The filmmakers behind the JURASSIC WORLD franchise give up the ghost in the first 10 minutes of this new sequel with the narrative telling us that dinosaurs are now passé in the modern world. It seems that the audiences in the movie’s story have stopped visiting museums and theme parks to interact with the prehistoric creatures, and additionally, the beasts are dying out from an inability to adapt to the varied climates throughout the planet. (A brontosaurus even dies on the NYC streets in the opening minutes of the film, clogging up traffic for angry motorists.)
Dinos are perishing in the Jurassic world, both literally and figuratively, and indeed, has a metaphor for the lesser and lesser sequels in a film series ever been as on the nose?
Universal Studios remains hopeful that they can reverse course at the box office with their 32 year-old franchise’s restart, even going so far as to title it JURASSIC WORLD REBIRTH. Yet sadly, there is little evidence that this sequel will do much of anything to change the studio’s fortunes. The thrill of seeing the beasts done as state-of-the-art CGI creations lost its luster decades ago. Additionally, no sequel to the classic 1993 original JURASSIC PARK has even come close to being as rewarding, including this new effort. Finally, there are just too many other monster movies out there, let alone the multitude of Jurassic imitators and the revised GODZILLA franchise crowding the lane, so it feels like a fool’s errand to keep trying to recapture the glory.
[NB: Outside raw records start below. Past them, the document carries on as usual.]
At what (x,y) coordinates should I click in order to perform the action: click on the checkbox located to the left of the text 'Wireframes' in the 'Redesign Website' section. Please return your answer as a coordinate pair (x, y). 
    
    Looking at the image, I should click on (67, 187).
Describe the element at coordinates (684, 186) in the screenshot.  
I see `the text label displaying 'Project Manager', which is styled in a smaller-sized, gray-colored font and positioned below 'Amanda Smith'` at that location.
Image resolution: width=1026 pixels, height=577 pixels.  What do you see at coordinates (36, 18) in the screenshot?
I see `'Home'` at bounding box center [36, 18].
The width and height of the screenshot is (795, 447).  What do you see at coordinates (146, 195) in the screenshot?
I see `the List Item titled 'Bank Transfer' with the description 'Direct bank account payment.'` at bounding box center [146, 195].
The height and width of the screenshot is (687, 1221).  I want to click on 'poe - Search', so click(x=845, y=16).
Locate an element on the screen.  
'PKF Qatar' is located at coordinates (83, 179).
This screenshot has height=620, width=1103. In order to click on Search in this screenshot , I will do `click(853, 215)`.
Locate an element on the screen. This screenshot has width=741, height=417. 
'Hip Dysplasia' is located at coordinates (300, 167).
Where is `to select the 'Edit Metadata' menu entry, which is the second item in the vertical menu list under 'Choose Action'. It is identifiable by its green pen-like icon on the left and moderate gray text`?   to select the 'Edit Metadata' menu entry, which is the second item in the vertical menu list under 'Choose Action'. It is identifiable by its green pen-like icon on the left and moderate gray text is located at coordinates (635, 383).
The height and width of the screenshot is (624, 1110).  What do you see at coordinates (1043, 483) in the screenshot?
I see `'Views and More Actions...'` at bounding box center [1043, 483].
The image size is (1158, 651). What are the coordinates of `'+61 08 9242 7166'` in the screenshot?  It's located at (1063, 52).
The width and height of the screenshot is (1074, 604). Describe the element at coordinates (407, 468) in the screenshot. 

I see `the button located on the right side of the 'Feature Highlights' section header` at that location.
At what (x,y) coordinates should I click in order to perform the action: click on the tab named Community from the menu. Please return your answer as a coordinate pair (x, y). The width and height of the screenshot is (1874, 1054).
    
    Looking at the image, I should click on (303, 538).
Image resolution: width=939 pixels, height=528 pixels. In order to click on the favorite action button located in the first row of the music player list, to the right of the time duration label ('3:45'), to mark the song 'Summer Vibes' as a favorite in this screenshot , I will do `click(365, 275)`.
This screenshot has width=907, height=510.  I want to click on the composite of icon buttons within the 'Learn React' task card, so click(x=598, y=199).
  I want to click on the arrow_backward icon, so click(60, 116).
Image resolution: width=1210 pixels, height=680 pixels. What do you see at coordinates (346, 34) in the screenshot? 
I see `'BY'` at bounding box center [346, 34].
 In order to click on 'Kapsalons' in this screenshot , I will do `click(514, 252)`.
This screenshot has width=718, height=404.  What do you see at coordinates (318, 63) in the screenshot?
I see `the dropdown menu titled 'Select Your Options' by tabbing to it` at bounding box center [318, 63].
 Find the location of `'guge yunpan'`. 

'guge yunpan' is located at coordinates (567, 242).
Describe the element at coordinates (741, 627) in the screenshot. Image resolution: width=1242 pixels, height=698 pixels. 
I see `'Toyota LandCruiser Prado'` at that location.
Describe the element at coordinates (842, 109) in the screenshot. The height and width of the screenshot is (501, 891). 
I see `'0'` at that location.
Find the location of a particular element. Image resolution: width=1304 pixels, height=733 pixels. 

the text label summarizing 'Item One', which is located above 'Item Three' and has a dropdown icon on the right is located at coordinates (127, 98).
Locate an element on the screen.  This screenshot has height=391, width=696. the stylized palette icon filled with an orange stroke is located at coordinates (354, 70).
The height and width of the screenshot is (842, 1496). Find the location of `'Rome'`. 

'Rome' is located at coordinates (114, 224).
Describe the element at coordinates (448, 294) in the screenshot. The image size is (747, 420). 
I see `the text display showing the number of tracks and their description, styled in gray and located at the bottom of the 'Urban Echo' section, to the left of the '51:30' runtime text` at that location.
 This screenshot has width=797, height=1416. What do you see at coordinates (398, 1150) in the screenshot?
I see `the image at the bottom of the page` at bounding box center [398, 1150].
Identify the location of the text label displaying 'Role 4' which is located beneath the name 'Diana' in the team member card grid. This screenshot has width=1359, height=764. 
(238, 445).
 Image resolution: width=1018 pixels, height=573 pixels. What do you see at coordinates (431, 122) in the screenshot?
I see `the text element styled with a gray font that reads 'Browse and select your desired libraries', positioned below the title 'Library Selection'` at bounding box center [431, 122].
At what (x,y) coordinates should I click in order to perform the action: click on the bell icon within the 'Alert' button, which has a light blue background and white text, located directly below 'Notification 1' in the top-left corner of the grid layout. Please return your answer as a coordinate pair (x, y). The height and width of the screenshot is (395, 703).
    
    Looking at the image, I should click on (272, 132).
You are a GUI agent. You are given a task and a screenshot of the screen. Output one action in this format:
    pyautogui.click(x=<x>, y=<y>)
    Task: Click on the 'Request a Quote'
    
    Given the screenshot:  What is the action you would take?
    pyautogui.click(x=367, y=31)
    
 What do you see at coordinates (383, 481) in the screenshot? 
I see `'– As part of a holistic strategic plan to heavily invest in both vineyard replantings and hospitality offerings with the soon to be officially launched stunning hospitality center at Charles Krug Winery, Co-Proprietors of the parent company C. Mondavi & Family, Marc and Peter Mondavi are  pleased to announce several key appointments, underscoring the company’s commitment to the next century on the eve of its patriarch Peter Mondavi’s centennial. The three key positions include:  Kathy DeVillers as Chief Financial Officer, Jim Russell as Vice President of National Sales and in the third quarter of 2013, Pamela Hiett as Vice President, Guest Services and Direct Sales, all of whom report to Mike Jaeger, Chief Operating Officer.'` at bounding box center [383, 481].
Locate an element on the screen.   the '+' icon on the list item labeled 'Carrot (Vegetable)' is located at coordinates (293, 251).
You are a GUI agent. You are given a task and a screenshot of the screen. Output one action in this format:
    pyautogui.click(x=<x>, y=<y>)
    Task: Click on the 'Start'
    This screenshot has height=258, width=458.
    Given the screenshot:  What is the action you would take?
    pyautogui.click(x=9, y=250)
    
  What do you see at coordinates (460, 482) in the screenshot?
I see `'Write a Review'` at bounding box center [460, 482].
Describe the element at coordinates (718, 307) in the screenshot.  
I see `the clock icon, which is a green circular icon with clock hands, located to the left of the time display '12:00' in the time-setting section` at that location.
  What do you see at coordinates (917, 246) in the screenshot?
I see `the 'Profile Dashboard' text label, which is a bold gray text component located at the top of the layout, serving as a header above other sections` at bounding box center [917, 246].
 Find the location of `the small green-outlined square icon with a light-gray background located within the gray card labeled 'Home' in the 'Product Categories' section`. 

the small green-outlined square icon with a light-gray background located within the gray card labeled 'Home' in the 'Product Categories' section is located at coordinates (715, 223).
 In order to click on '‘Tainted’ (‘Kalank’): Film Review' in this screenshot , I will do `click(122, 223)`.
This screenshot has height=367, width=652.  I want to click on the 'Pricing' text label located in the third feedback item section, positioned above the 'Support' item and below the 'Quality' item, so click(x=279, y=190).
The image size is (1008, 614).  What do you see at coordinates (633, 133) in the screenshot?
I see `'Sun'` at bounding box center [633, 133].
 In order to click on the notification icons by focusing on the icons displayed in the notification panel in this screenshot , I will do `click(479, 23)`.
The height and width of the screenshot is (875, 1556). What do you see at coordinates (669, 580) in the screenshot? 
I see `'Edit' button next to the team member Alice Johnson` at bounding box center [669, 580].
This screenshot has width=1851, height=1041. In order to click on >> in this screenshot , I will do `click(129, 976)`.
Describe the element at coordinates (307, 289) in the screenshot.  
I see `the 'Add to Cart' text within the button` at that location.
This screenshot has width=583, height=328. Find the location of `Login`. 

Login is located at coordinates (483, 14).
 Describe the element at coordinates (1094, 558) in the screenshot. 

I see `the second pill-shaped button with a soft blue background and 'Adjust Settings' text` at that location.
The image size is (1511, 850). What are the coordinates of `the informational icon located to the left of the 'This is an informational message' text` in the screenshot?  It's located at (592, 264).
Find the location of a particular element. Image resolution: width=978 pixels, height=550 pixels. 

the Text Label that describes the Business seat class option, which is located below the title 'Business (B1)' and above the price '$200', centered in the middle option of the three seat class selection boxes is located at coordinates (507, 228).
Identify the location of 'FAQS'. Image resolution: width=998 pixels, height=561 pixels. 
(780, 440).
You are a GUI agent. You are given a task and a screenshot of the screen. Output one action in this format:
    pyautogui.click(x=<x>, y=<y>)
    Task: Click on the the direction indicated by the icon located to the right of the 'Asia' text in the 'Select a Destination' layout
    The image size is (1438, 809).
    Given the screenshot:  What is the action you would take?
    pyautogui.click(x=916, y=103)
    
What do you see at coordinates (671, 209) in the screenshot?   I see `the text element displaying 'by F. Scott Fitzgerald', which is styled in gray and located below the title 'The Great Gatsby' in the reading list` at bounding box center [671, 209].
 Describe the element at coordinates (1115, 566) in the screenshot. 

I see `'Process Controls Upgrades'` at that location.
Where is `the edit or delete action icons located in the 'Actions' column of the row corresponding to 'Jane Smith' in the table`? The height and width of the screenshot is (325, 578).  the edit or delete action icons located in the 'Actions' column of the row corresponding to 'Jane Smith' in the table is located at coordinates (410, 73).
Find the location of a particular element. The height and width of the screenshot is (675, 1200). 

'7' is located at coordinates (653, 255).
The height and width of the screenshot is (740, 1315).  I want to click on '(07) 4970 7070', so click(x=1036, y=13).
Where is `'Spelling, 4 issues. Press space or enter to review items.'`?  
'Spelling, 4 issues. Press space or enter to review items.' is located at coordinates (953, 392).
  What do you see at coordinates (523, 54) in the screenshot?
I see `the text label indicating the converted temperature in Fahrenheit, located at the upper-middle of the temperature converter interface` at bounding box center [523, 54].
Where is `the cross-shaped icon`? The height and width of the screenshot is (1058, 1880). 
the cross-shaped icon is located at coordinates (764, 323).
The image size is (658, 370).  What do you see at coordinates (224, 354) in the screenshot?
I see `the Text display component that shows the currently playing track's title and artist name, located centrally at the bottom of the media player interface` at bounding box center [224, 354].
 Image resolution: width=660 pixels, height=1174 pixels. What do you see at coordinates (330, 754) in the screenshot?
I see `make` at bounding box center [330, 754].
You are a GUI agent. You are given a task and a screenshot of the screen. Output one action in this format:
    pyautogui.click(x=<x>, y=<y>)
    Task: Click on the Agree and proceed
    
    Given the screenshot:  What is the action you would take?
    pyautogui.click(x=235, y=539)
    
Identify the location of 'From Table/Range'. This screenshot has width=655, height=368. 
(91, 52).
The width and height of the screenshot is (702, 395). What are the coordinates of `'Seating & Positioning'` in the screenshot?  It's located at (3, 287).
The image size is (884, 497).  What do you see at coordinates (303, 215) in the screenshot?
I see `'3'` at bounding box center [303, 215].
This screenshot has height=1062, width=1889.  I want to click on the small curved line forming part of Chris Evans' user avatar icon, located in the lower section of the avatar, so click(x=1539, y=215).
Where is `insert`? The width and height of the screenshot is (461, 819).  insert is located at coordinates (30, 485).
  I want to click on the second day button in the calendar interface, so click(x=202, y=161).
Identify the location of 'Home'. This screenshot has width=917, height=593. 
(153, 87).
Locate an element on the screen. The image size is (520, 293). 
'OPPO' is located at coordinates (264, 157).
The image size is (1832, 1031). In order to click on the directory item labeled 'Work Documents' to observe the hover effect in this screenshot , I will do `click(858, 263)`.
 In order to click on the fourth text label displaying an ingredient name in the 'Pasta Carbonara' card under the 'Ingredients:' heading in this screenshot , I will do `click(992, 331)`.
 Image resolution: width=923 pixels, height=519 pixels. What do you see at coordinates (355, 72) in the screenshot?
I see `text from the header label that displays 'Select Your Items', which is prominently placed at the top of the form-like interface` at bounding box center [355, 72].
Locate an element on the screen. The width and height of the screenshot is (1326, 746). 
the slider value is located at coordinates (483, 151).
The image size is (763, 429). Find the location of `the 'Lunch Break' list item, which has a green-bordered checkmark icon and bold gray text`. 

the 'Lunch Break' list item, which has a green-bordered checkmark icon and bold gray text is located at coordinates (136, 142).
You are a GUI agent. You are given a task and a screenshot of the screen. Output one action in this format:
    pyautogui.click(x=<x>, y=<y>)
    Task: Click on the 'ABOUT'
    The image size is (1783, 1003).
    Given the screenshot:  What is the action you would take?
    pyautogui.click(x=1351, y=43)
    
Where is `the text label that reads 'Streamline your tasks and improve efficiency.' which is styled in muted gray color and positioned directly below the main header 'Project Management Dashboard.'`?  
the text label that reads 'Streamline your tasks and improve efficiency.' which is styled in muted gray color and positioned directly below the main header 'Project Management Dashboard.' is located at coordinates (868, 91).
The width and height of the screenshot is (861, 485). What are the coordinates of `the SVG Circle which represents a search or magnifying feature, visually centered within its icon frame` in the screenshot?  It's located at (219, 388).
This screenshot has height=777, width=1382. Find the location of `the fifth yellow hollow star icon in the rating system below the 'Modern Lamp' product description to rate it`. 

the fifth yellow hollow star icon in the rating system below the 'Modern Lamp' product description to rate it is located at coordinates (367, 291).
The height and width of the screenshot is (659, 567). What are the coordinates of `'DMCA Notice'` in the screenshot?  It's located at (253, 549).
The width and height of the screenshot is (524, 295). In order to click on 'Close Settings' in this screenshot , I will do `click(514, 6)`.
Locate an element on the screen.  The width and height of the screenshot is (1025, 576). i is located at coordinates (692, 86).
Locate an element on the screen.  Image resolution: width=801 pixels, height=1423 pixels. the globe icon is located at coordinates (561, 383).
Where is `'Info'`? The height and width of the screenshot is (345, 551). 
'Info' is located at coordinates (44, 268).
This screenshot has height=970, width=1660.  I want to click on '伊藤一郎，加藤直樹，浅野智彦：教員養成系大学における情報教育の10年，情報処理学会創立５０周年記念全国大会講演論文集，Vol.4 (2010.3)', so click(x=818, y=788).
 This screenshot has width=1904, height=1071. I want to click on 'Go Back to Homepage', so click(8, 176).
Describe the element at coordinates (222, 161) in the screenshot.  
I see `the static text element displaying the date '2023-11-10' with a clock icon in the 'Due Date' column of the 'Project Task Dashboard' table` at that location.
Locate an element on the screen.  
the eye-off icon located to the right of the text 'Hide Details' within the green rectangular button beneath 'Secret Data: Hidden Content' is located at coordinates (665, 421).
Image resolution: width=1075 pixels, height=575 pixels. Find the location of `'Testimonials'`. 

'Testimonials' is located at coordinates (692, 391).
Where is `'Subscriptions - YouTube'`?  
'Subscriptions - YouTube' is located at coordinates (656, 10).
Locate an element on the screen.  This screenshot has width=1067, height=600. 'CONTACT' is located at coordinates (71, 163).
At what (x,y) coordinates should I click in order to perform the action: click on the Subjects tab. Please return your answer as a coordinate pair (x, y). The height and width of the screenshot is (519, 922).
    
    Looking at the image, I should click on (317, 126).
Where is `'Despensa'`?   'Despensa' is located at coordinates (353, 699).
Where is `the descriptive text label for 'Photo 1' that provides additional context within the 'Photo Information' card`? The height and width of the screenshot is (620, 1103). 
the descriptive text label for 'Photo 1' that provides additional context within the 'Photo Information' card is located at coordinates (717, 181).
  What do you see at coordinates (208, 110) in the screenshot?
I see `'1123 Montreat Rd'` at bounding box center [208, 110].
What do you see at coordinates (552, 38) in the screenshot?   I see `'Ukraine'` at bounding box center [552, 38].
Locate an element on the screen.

To compensate for the waning interest in the dinosaurs on screen, it seems that screenwriter David Koepp and director Gareth Edwards have opted to invest more in the human characters this time to hold our interest, stuffing 11 actors into this film’s adventure plot. Rupert Friend plays Martin Krebs, a pharmaceutical bigwig who hires mercenary Zora Bennett (Scarlett Johansson) to commandeer a team to go into the forbidden Jurassic island to extract blood from three different species that can help cure heart disease. Zora negotiates an eight-figure payday, scoops up a nerdy but handsome paleontologist named Henry Loomis (Jonathan Bailey) to help, and hires a local boat captain named Duncan Kincaid (Mahershala Ali) and his crew to escort them in and out for their quick extraction mission.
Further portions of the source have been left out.